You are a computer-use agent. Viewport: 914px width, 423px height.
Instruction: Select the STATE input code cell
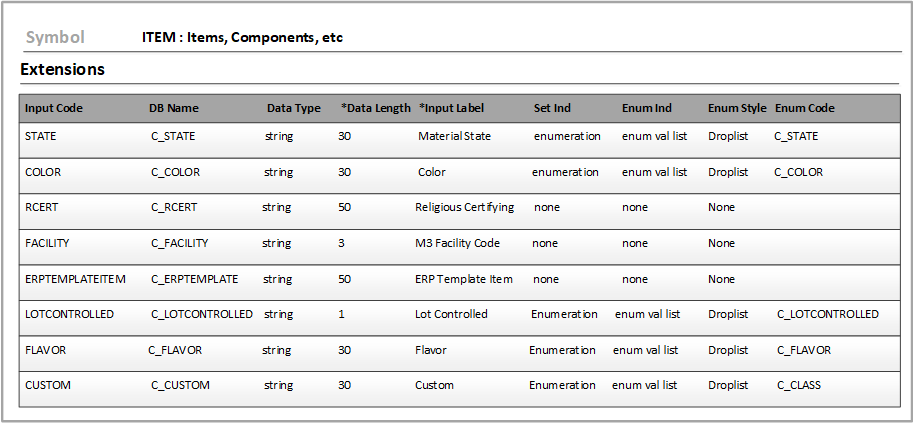tap(41, 136)
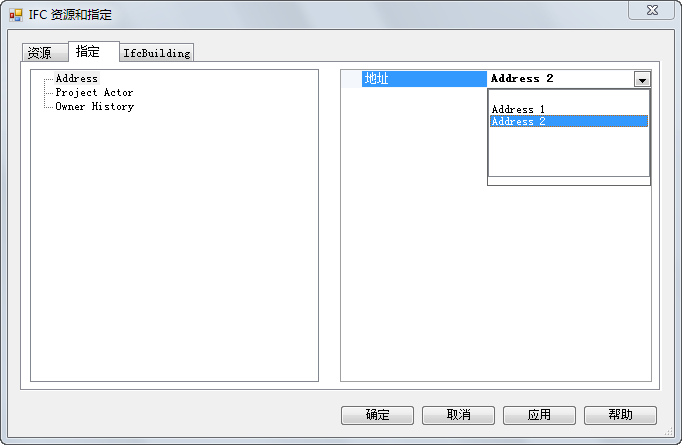The width and height of the screenshot is (682, 445).
Task: Select Address in the tree
Action: click(x=77, y=78)
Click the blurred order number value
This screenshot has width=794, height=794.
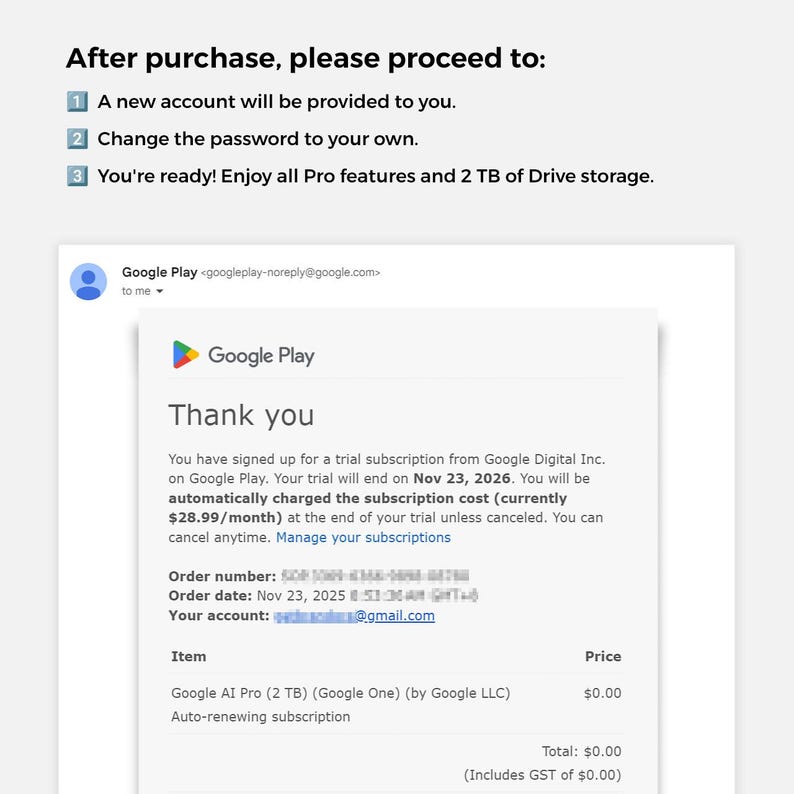(x=374, y=576)
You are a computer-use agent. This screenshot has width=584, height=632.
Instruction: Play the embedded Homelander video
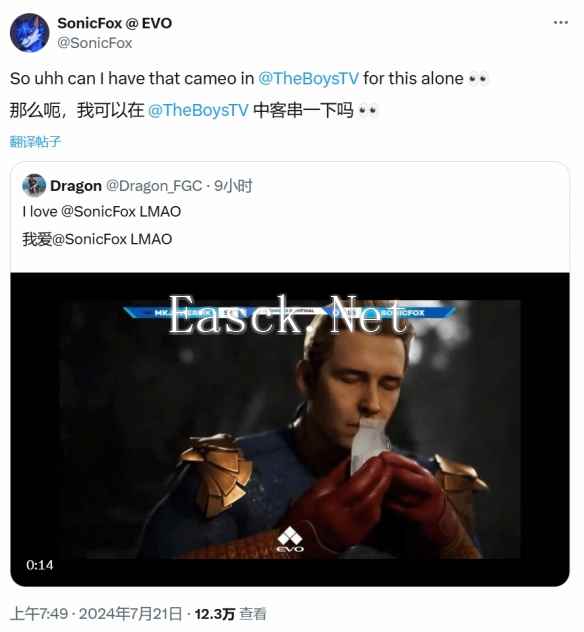pyautogui.click(x=290, y=429)
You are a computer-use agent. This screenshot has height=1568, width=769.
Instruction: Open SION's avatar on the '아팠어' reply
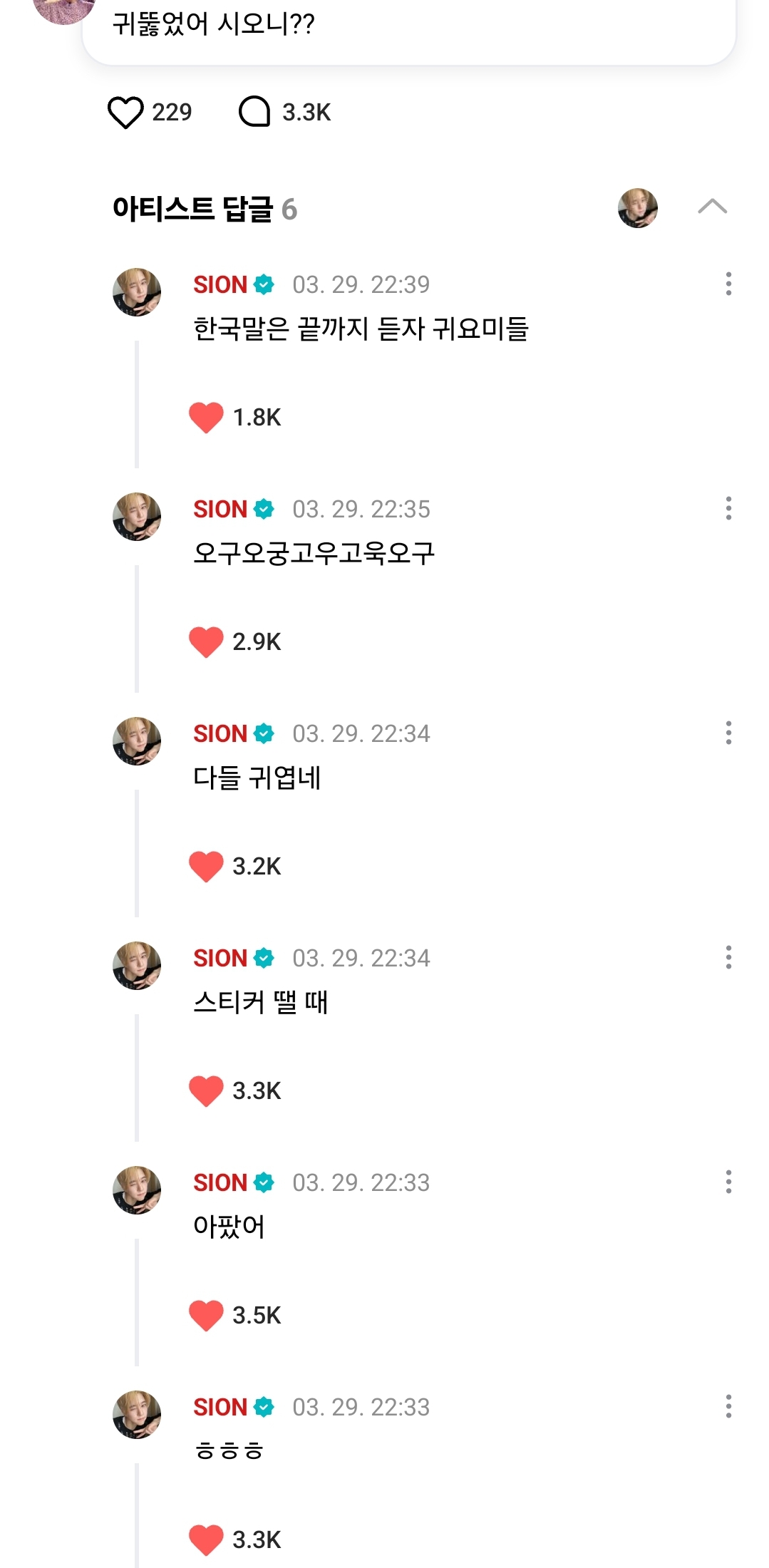click(x=137, y=1190)
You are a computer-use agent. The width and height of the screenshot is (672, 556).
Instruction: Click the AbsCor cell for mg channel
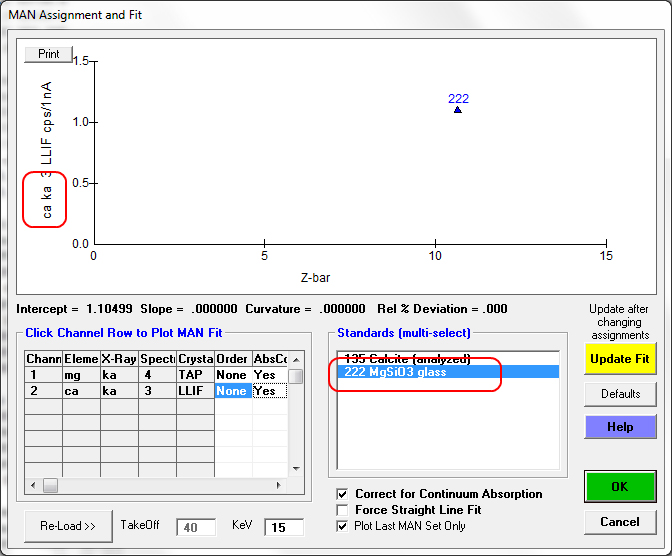click(268, 375)
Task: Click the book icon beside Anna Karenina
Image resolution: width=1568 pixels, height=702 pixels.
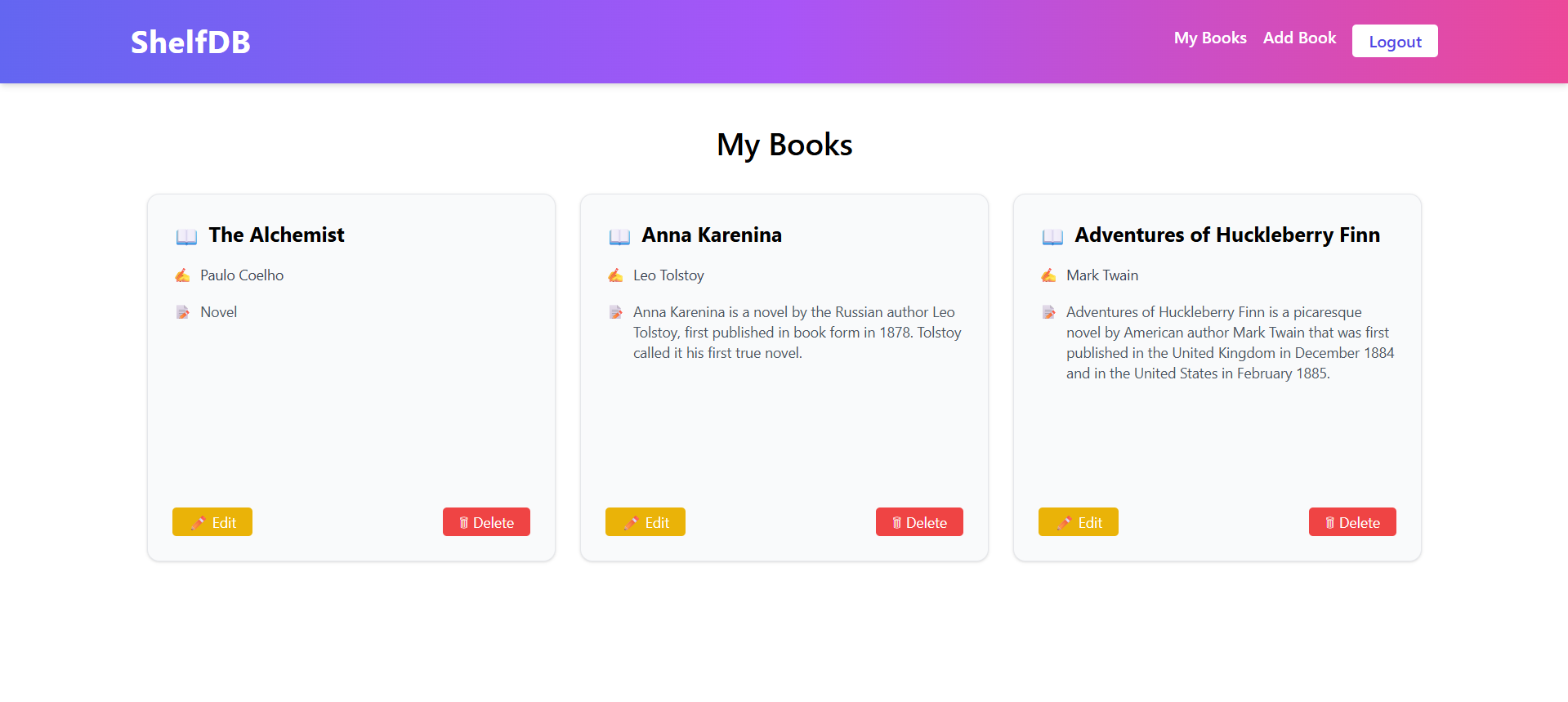Action: coord(619,237)
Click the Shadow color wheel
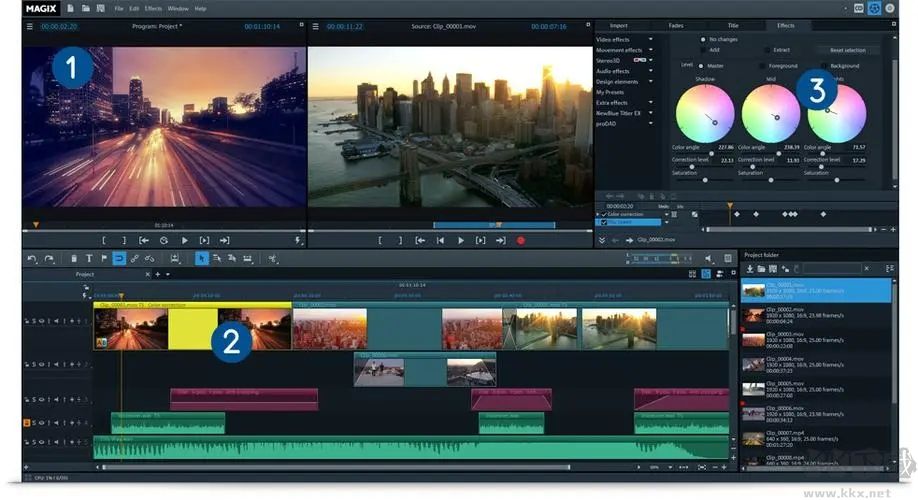This screenshot has width=918, height=500. [x=704, y=113]
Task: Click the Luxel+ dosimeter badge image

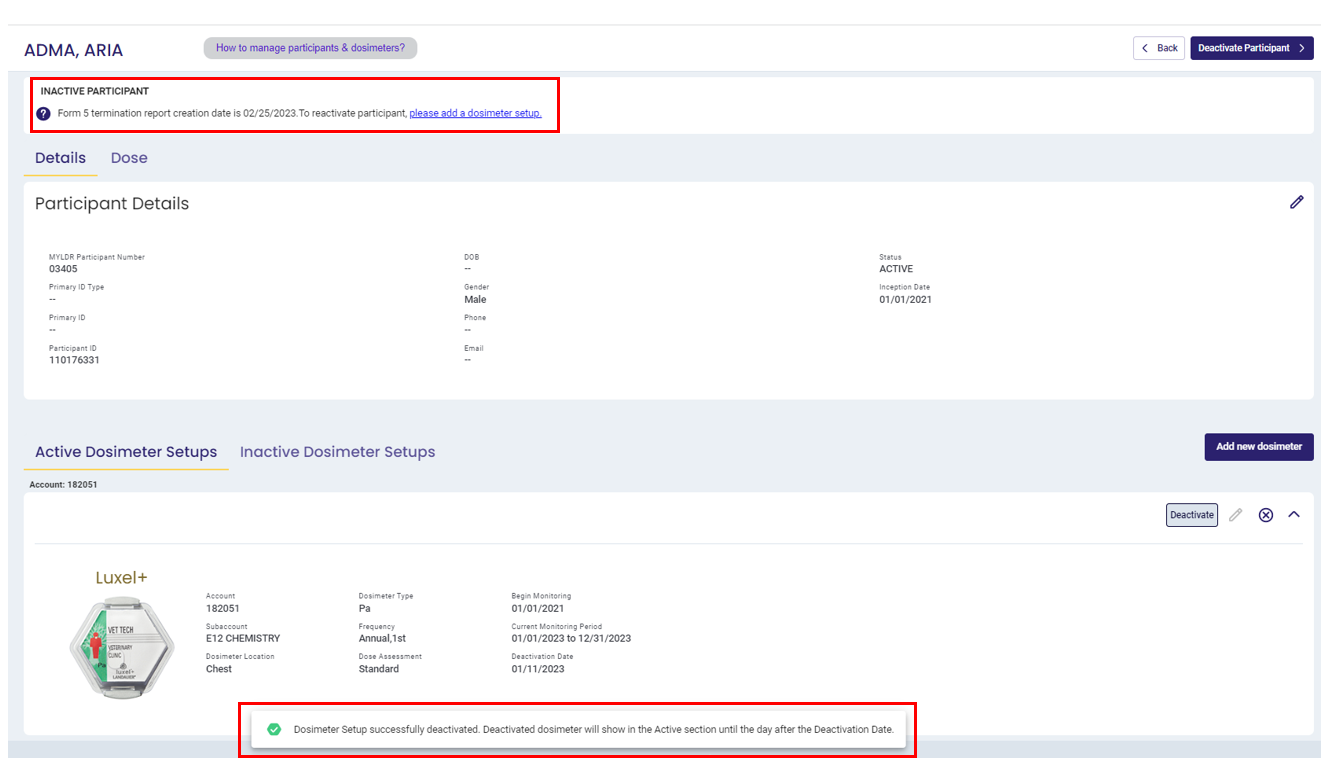Action: coord(122,646)
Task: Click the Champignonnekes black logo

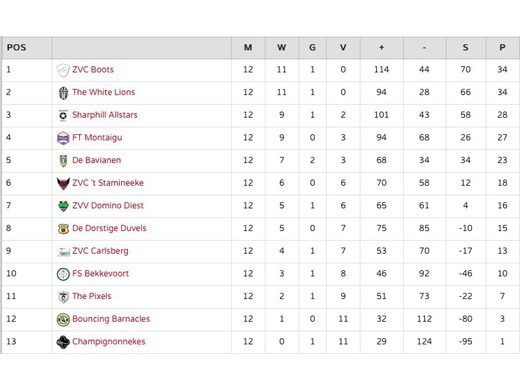Action: coord(63,342)
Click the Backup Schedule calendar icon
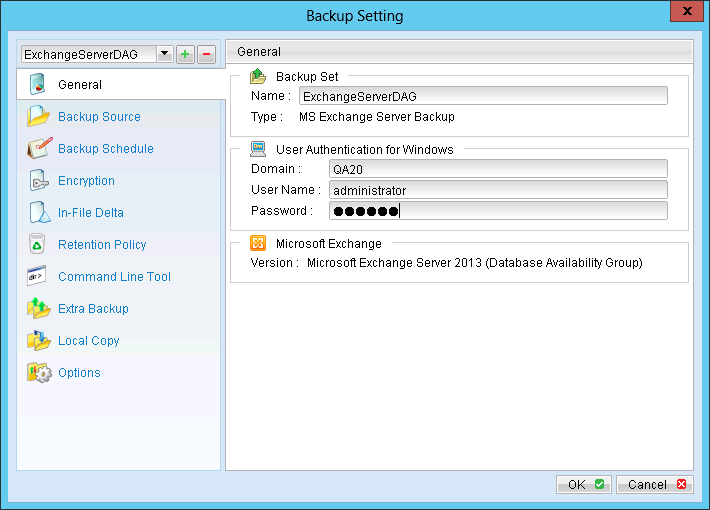The image size is (710, 510). tap(39, 149)
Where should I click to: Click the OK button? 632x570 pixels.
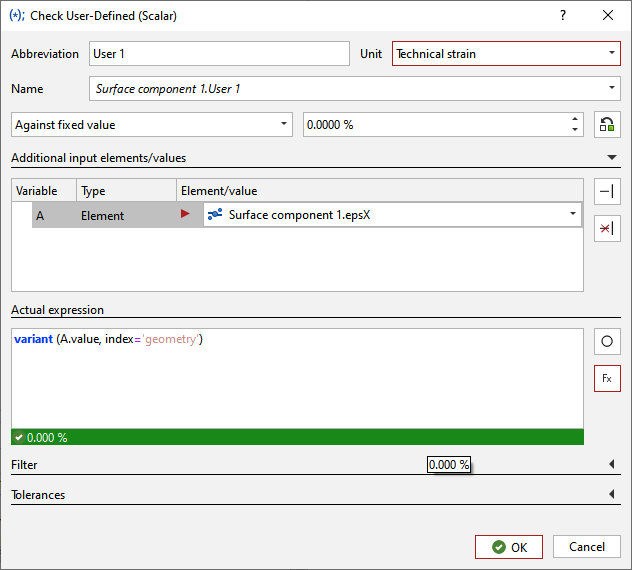508,547
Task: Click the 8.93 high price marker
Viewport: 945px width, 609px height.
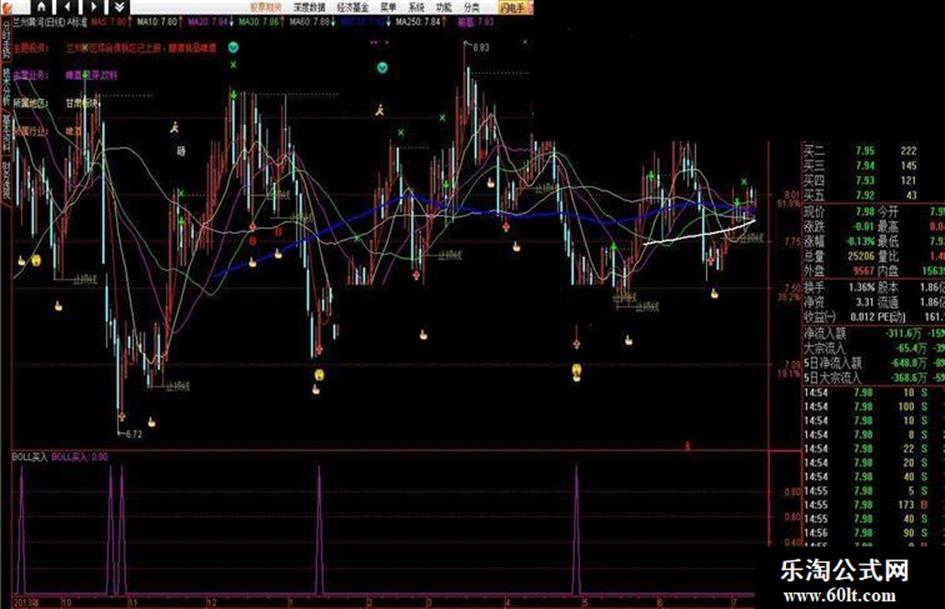Action: (x=481, y=47)
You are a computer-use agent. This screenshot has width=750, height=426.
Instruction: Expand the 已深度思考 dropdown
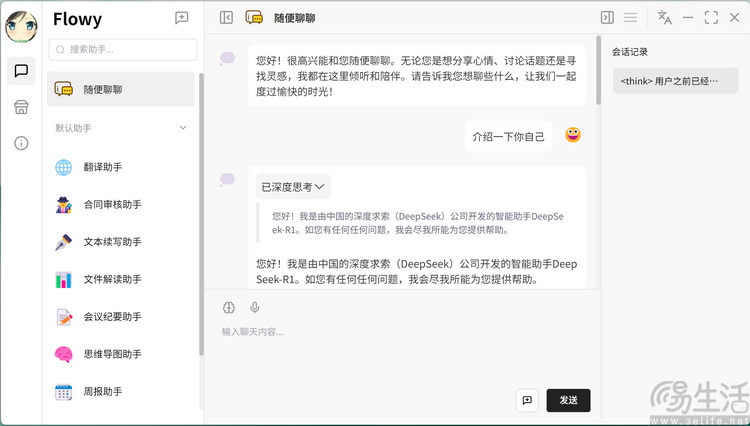pos(293,186)
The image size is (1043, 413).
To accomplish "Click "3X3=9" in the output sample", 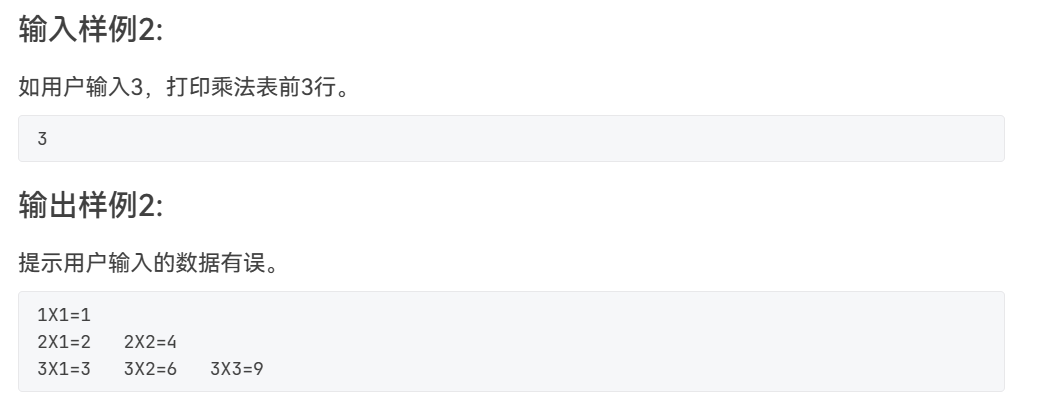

AIM - Reproduce the data above word for word, starting with the line that contains "has width=584, height=632." and going on through the line that contains "Action: coord(63,342)", both included. Leave the pictures out.

FINAL RESULT -
You are a computer-use agent. This screenshot has width=584, height=632.
Instruction: Play the embedded Homelander video
pyautogui.click(x=290, y=429)
You are a computer-use agent. This screenshot has height=1568, width=769.
Instruction: Open SION's avatar on the '아팠어' reply
click(x=137, y=1190)
You are a computer-use agent. The width and height of the screenshot is (672, 556).
Instruction: Click the AbsCor cell for mg channel
click(268, 375)
Task: Click the book icon beside Anna Karenina
Image resolution: width=1568 pixels, height=702 pixels.
Action: coord(619,237)
Click the Shadow color wheel
This screenshot has width=918, height=500. [x=704, y=113]
Task: Click the Luxel+ dosimeter badge image

Action: coord(122,646)
Task: Click the Champignonnekes black logo

Action: coord(63,342)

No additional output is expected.